Somehow, many people feel obligated to give away their time and energy to others.
Perhaps they feel the need to prove themselves or have the intense desire to be liked?
The problem is that by caring too much about opinions of other people, you become their servant.
If you find yourself in that situation often, I will share with you a powerful method to regain your sovereignty and show the world that you value yourself.
This method is called: "walking away".
Walking away seems rude, but sometimes it's a necessary measure to exert a sense of power over a situation.
In a lifetime you meet a variety of people.
Some of these people have difficulties respecting other people's boundaries.
Some of them are clingy and demand a great chunk of your time.
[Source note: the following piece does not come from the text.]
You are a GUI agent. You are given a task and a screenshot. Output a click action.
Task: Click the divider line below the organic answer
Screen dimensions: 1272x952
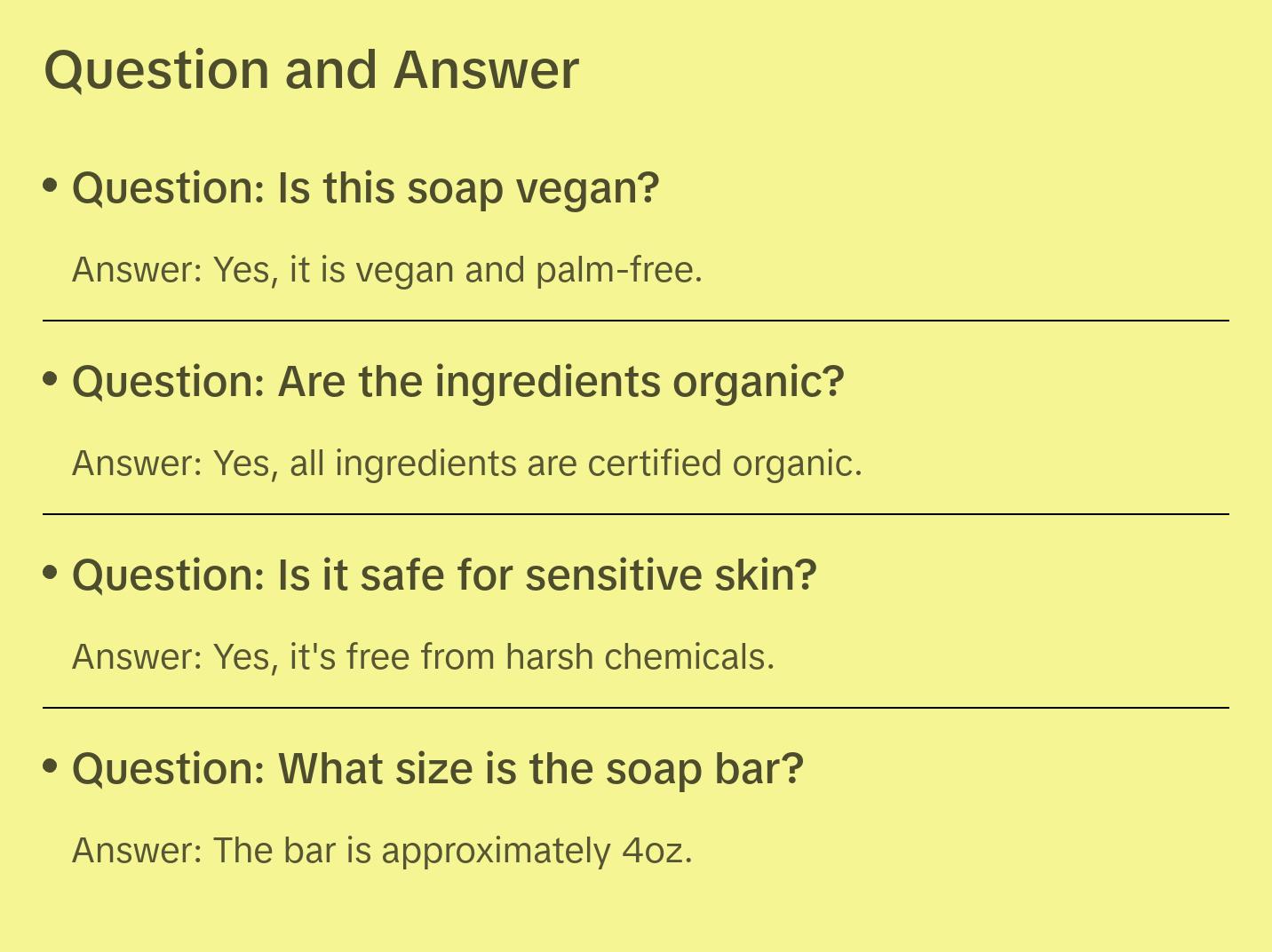[636, 514]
Others are simply cruel assholes that seek to take advantage of people for their own gain.
When you show these people that you're willing and able to remove yourself from their presence, it will not only send them a message that they do not own you; it will give you back control over your own faculty.
The power of 'walking away' has two great companions.
1) The word "no".
If you often find yourself wasting your time to the whims of other people.
Or worse: you are often being taken advantage of and used or even abused by them. . . . . . it is very likely that you have difficulties saying 'no' and that you lack direction in life.
The inability to say "no" and the absence of direction in life leads to you not standing firm.
If you're not standing firm, you're easily caught up in the affairs of other people.
The thing is: when people notice that you lack direction, for example, in the form of commitment to a personal goal, they will see your time as less valuable than theirs.
This observation legitimizes you doing stuff for them instead of for yourself.
In their eyes, you're at least doing something valuable with your time which is being a utility for their interest.
However, when you are committed to a goal, it shows that you value your time and, therefore, your life.
People will realize that you're spending your time in ways that are more important than serving them.
Also, by keeping your eyes on the ball, it's way easier to walk away from situations in which people violate your boundaries or downright abuse you.
This could be the case in regards to the workplace, marriage and even friendships.
Being tethered to your own path results in you caring less about the affairs of others.
When you focus on yourself, you will not engage in needy, approval seeking behavior because there is only one person you have to prove yourself to: you.
Walking away from abusive people and destructive environments will protect your self-respect and integrity.
It shows the world that you decide and are not decided for.
It shows your friends, family and spouse that, although you love them, you are not dependent on them and will not stick around when they cross your boundaries.
It shows the person you are doing business with that you have plenty of other options and, despite the fact that you're interested, the deal is not a necessity for you.
Walking away creates an abundance mindset.
Even if you don't have a lot of money, possessions or friendships, it signals that you are utterly content.
You might like and love certain people in your life, but you don't need them.
Luxury, a million dollars in the bank, a Lamborghini, a trophy wife… it's all great, but without these externals you'll be perfectly fine as well.
The willingness to walk away, and mean it, is your strongest negotiating position, because either way, you win.
Thank you for watching.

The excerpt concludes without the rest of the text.